Naturally, Clay being Clay, he takes her advice to the extreme when Tyler turns up at the school dance armed with an assault rifle prepared to get retaliation for his assault. “But no matter how many reasons there might be why, there are always more why not,” Mrs. After Hannah’s memorial service, her mother gives Clay a note she found that Hannah wrote listing the reasons not to kill herself, coming up just short. Meanwhile, for all of Clay’s internal convincing that he’s turned a new leaf, he’s still back to his meddling ways. (They get it on, which is, in one sense, closure for Jessica after her rape.) They never got closure after he skipped town and they don’t quite get it the way you’d expect now, either. It’s unclear if he’s high at the school dance at the season’s end, but he’s confronted with another old demon: his ex, Jessica. Meanwhile, Justin is living with the Jensens and tells Clay he thinks he’s happy, but we quickly learn that happiness might just be because he’s still secretly shooting up heroin (through his toes, he’s that desperate not to get caught). But he is still merely bait in a shark tank, having cost the baseball team their season for vandalizing their field with the word “RAPISTS.” One of them, Monty, ultimately attacks Tyler in a school bathroom and does as he’s been branded, brutally raping Tyler with a broken mop handle. After being sent away to a behavioral camp to manage his anger, Tyler Down returns to Liberty rehabilitated and trying to make amends. Not a Lot of Reasons to Watch 13 Reasons Why Season TwoĪlas, a few characters are tragically moving backward instead of forward. Everyone is letting go: Hannah’s mom has closed the pharmacy and is moving to New York City, where Hannah once dreamed she would live Clay’s parents are adopting Justin after taking him in earlier in the season Jessica and Alex Standall are an item again even Bryce is transferring to poison some other school. “I love you and I let you go,” he tells her ghost. Clay Jensen, who’s been experiencing lucid visions of Hannah all season, gives a speech at that service and finally moves on.

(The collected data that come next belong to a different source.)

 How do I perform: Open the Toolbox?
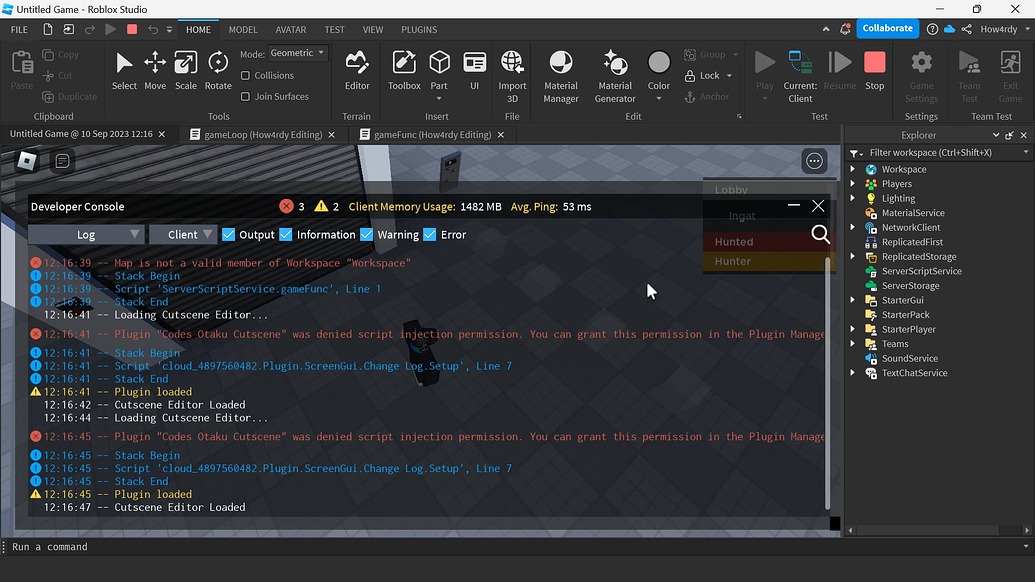(x=403, y=71)
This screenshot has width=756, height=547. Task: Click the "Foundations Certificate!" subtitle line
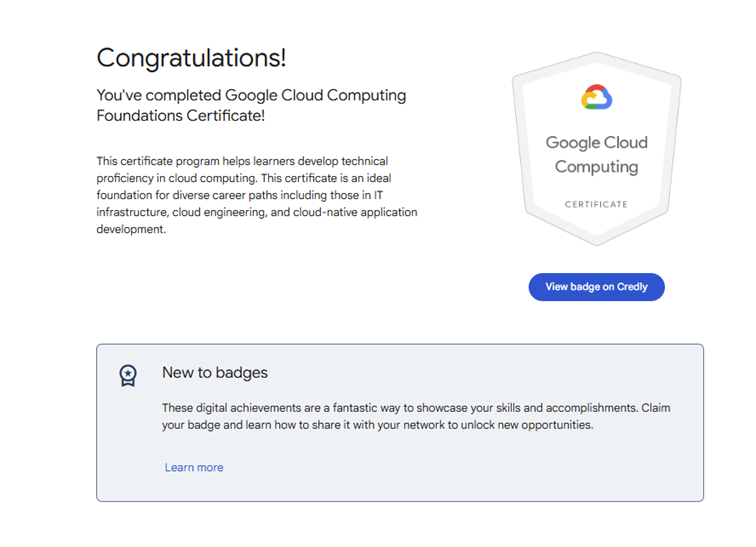point(180,115)
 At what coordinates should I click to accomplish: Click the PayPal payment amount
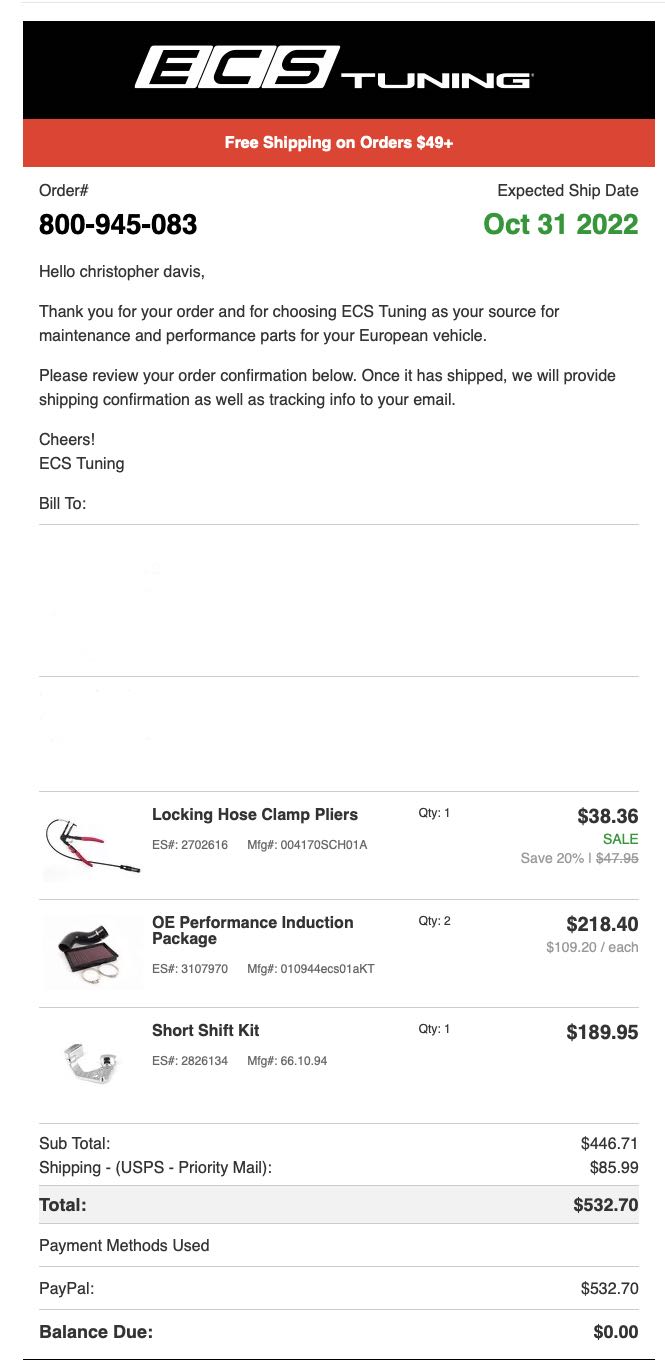[x=608, y=1289]
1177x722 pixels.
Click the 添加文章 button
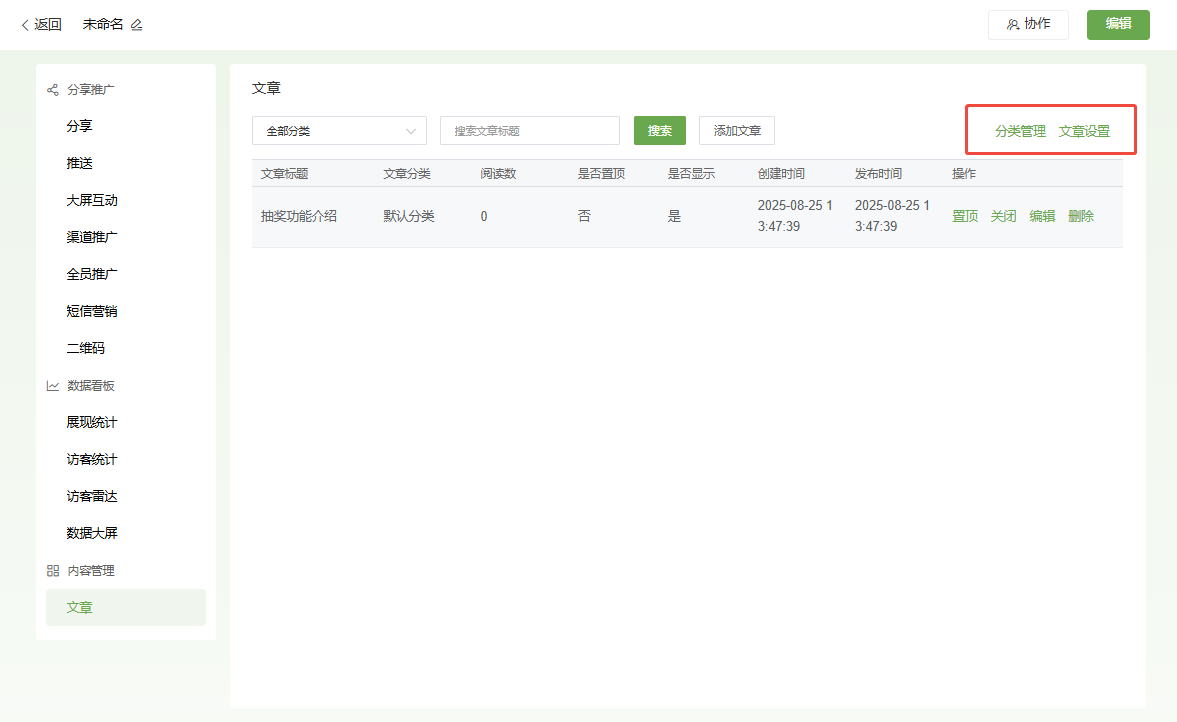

Hannah’s parents hold a church memorial service for their daughter, which they hadn’t done in the five months since her death because of the church’s history of shaming suicide. The rest of the finale unravels over three days in April, with everyone searching for closure. Foley - poor, now a drug addict, and with no responsible parents to speak of - is punished for his circumstances and given six months’ probation. In the end, the judge proves him right: Walker, still a minor, is given just three months’ probation. He rapes and humiliates women - not to mention manipulates all the men in his life - because he’s been groomed since birth to take what he believes is his with little to no consequence. Other women who never got their day in court are there too, given the space to share their stories even if it’s only a fantasy.īut the narrative of Bryce Walker has always been this: He’s a spoiled brat with two terribly cavalier parents and enough power and access to make him invincible.
#WILL THERE BE A 13 REASONS WHY SEASON 2 TRIAL#
The finale begins with Walker having already been convicted - luckily, the show spares us another drawn-out trial - and Davis giving her victim-impact statement at his sentencing. (In Foley’s case, for being an accessory to rape.) Unbeknownst to Walker, with the Bakers’ trial slipping out of their favor, Davis went to the police and reported her assault for the first time, as did Foley. But at that same verdict reading, outside on the courtroom steps, both Bryce Walker and Justin Foley were arrested for the rape of Jessica Davis. “Bye” jumps ahead one month after Hannah Baker’s parents lose their lawsuit against Liberty High School, a case that attempted to prove the school was negligent in preventing their daughter’s suicide. There’s a rapist on trial, another graphic rape, a funeral, an adoption, a school formal, (consensual) locker-room sex, and an attempted mass school shooting. But after the show’s 70-minute finale, you’ll likely need many more to process what just happened.
Don’t act surprised.īy now you’ve had more than 13 hours to trudge through the 13 new episodes of 1 3 Reasons Why’s second season. Spoilers ahead for 13 Reasons Why season two.